Copy everything from the start of the records down to the line containing "pyautogui.click(x=309, y=205)", with no changes.

Record list.
--- BEGIN ---
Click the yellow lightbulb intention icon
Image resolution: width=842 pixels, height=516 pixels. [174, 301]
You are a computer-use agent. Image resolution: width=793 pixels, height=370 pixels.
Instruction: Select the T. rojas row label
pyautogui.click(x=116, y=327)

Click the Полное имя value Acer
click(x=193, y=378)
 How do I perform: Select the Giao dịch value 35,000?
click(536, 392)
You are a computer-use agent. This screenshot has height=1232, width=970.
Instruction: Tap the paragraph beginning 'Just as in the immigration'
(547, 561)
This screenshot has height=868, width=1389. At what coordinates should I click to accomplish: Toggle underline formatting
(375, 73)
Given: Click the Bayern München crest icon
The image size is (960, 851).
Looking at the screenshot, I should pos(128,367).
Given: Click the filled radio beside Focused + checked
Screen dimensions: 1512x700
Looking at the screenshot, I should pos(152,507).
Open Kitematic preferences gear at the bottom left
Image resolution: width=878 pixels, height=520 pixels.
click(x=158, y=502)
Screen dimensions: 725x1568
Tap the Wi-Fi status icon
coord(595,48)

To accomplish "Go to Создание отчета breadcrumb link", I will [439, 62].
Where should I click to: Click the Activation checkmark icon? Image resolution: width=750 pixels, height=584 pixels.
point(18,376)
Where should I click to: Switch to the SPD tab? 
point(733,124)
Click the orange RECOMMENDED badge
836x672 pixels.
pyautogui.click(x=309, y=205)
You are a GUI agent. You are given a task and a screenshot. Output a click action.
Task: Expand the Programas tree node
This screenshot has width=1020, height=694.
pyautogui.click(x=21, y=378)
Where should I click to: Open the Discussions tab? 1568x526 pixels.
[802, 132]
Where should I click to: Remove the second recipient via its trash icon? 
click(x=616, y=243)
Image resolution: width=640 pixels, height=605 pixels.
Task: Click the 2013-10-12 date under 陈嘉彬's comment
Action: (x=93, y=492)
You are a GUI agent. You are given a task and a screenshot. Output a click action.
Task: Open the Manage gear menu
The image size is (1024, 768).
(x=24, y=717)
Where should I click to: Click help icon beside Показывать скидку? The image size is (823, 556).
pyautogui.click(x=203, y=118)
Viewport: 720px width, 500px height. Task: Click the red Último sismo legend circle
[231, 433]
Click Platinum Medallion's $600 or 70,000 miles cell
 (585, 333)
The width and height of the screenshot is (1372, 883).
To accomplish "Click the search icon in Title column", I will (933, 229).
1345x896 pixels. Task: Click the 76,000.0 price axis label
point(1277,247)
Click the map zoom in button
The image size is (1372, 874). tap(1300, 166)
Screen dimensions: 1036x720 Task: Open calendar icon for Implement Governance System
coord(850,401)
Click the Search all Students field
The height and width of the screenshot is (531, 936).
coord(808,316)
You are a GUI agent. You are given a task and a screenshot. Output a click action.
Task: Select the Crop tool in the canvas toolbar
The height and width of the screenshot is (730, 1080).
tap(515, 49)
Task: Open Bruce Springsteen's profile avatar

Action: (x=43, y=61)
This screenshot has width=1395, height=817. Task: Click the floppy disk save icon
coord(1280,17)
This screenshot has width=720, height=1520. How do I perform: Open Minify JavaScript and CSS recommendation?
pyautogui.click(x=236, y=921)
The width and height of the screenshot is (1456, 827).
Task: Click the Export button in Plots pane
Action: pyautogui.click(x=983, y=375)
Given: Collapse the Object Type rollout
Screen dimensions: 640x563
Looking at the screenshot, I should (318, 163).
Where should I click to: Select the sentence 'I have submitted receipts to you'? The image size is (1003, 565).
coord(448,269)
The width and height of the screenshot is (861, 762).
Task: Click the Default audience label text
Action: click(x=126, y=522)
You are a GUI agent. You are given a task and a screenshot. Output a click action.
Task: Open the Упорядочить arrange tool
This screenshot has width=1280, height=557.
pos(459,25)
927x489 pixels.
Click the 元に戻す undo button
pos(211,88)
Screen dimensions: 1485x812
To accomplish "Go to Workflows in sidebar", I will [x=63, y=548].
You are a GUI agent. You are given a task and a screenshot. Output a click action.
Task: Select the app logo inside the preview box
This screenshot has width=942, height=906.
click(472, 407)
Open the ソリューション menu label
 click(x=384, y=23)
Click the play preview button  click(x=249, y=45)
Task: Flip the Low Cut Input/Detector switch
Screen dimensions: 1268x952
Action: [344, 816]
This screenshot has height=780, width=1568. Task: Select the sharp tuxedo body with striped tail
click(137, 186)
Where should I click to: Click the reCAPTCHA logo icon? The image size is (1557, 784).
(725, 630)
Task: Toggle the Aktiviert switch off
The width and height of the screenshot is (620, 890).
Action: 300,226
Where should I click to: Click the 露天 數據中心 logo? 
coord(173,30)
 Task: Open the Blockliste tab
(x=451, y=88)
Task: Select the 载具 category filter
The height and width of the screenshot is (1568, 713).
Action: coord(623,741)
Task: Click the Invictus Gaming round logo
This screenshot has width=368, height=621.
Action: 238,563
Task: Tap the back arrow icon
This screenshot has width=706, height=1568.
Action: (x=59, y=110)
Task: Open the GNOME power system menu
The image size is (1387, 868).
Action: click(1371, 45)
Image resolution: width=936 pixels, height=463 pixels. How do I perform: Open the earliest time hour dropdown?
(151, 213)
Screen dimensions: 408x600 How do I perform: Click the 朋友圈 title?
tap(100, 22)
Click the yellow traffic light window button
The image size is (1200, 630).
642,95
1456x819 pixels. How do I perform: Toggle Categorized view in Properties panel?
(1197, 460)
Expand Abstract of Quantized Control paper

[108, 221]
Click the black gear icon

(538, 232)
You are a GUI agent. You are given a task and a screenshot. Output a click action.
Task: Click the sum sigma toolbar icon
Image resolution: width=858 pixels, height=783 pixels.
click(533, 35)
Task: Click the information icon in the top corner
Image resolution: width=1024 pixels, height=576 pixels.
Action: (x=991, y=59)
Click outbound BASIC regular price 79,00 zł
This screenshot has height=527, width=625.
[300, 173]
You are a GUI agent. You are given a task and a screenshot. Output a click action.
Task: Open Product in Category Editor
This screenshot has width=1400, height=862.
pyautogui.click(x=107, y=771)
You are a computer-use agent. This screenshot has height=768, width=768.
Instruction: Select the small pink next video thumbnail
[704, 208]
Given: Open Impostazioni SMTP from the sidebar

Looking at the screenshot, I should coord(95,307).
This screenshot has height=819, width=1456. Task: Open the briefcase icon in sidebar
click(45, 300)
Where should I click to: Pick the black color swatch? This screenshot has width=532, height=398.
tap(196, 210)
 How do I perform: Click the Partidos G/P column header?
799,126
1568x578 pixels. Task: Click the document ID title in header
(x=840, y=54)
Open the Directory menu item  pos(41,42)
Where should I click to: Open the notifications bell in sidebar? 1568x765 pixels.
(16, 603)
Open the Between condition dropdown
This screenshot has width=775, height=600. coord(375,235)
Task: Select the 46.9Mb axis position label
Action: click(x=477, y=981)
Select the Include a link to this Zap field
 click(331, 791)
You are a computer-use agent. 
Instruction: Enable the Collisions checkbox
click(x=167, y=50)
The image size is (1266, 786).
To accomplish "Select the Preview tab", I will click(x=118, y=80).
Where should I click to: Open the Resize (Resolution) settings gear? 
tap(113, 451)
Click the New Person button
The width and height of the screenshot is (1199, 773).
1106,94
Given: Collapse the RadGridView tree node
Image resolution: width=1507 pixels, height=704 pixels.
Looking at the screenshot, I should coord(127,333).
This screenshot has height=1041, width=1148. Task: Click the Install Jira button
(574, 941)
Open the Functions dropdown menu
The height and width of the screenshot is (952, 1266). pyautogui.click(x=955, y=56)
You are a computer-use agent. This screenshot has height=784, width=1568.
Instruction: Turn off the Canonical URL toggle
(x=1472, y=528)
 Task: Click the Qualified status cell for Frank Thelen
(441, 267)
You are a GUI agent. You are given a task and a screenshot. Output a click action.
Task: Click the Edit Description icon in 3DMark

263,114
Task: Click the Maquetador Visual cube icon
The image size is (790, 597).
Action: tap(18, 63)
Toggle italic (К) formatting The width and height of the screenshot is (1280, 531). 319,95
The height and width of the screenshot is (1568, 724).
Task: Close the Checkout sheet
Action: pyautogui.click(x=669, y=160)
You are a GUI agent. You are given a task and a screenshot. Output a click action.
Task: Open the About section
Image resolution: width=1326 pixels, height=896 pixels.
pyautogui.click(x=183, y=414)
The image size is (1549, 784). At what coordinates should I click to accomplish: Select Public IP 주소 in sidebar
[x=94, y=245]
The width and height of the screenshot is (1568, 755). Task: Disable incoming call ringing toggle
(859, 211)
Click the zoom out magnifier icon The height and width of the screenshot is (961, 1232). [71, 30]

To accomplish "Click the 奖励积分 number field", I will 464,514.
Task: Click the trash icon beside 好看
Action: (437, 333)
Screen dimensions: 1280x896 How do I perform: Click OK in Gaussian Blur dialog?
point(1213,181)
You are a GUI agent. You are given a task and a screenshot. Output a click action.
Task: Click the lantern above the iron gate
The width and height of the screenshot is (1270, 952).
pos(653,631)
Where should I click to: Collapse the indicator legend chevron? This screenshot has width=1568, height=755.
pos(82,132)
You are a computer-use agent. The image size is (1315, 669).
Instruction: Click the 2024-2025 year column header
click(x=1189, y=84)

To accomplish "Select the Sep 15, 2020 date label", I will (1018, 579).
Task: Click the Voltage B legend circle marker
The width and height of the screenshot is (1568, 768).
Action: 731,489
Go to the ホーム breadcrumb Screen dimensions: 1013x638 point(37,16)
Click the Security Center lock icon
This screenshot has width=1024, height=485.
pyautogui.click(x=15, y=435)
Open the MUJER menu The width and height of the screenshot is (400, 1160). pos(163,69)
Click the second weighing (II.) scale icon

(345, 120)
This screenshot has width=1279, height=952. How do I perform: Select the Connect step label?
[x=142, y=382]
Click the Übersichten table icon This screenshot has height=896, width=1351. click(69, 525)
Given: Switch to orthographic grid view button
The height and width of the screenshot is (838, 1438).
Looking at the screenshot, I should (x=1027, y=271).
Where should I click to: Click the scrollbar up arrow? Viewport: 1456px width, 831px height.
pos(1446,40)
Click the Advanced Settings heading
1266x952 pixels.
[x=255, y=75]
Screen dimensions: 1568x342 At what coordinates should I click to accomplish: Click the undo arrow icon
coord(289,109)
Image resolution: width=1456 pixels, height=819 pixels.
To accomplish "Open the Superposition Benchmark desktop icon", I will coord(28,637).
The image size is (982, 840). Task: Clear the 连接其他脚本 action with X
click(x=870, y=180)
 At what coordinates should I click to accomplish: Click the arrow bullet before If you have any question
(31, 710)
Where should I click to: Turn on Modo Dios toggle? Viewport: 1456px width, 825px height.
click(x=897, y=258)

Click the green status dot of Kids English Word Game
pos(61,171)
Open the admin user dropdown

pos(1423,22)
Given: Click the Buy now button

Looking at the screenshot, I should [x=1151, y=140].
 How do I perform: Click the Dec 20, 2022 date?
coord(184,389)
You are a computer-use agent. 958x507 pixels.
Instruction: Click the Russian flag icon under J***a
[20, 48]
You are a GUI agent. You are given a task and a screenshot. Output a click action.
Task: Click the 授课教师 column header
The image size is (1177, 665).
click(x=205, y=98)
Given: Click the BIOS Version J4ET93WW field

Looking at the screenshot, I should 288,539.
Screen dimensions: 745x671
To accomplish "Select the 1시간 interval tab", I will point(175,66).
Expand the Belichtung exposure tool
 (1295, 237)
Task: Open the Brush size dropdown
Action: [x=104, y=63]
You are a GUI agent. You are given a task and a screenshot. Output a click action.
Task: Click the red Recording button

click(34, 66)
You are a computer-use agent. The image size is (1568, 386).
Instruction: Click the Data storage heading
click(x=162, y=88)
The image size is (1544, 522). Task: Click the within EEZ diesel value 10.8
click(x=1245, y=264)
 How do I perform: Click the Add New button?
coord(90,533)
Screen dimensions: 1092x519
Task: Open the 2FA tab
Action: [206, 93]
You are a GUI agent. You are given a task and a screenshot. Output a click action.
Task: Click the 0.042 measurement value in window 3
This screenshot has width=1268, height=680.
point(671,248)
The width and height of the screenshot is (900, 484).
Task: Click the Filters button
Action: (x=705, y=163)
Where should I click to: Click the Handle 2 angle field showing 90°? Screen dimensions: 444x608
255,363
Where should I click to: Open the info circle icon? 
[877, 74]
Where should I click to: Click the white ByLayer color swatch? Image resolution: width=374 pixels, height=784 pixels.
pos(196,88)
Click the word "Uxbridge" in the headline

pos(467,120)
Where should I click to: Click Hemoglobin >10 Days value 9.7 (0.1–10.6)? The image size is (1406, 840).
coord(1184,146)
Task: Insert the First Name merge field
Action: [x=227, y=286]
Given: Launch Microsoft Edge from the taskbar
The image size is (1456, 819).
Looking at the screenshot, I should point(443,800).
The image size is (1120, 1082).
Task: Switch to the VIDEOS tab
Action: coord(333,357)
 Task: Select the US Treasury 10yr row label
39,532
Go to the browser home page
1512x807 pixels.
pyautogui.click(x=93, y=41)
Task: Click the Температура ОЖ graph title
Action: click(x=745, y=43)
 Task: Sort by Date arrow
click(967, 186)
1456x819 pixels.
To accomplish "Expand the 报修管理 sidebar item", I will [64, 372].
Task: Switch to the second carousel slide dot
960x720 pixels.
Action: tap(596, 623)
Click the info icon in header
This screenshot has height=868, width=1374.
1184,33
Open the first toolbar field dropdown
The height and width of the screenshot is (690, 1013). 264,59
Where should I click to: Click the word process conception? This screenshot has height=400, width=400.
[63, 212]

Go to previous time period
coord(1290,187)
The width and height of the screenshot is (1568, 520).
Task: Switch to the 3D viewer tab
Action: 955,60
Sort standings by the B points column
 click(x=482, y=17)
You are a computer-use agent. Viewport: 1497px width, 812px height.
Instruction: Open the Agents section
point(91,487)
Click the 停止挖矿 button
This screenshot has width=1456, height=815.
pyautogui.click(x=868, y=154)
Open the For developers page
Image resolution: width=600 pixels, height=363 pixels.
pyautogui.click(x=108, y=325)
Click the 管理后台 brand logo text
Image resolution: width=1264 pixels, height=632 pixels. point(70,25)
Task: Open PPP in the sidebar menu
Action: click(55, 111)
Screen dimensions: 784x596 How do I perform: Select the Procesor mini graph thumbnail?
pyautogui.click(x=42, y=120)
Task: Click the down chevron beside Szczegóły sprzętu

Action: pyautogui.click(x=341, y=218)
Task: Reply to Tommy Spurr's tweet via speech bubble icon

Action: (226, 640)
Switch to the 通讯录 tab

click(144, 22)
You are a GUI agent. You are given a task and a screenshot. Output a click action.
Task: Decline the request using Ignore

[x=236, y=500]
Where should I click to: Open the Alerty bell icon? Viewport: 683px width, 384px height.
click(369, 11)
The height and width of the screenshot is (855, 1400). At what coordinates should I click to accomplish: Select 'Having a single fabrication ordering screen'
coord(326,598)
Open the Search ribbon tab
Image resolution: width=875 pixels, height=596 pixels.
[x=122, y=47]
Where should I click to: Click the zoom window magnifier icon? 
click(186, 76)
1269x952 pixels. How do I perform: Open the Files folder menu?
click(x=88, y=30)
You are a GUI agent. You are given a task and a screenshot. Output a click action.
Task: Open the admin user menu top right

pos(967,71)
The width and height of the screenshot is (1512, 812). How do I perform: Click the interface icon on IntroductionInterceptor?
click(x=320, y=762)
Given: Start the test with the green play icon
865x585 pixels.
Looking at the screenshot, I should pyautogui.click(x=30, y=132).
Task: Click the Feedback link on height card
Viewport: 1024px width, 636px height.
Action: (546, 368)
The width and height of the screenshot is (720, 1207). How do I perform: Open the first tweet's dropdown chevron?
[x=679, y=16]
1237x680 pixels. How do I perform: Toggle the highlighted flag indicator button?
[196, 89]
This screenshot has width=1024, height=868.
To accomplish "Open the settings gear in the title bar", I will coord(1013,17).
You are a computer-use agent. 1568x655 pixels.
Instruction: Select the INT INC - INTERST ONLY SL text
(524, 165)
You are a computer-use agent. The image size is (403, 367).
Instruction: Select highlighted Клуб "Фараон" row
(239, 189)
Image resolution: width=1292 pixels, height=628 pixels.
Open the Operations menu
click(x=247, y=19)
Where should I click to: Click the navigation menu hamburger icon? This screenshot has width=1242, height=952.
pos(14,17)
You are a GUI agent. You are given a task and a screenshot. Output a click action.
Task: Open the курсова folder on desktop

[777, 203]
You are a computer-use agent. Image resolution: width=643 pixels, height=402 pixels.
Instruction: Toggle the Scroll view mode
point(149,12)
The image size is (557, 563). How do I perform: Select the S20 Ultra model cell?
--- END ---
Problem solution.
Click the yellow lightbulb intention icon
Image resolution: width=842 pixels, height=516 pixels. [174, 301]
You are a computer-use agent. Image resolution: width=793 pixels, height=370 pixels.
Instruction: Select the T. rojas row label
pyautogui.click(x=116, y=327)

Click the Полное имя value Acer
click(x=193, y=378)
 How do I perform: Select the Giao dịch value 35,000?
click(536, 392)
You are a computer-use agent. This screenshot has height=1232, width=970.
Instruction: Tap the paragraph beginning 'Just as in the immigration'
(547, 561)
This screenshot has height=868, width=1389. At what coordinates should I click to accomplish: Toggle underline formatting
(375, 73)
Given: Click the Bayern München crest icon
The image size is (960, 851).
Looking at the screenshot, I should pos(128,367).
Given: Click the filled radio beside Focused + checked
Screen dimensions: 1512x700
Looking at the screenshot, I should pos(152,507).
Open Kitematic preferences gear at the bottom left
Image resolution: width=878 pixels, height=520 pixels.
click(x=158, y=502)
Screen dimensions: 725x1568
Tap the Wi-Fi status icon
coord(595,48)

To accomplish "Go to Создание отчета breadcrumb link", I will [439, 62].
Where should I click to: Click the Activation checkmark icon? Image resolution: width=750 pixels, height=584 pixels.
point(18,376)
Where should I click to: Switch to the SPD tab? 
point(733,124)
Click the orange RECOMMENDED badge
836x672 pixels.
pyautogui.click(x=309, y=205)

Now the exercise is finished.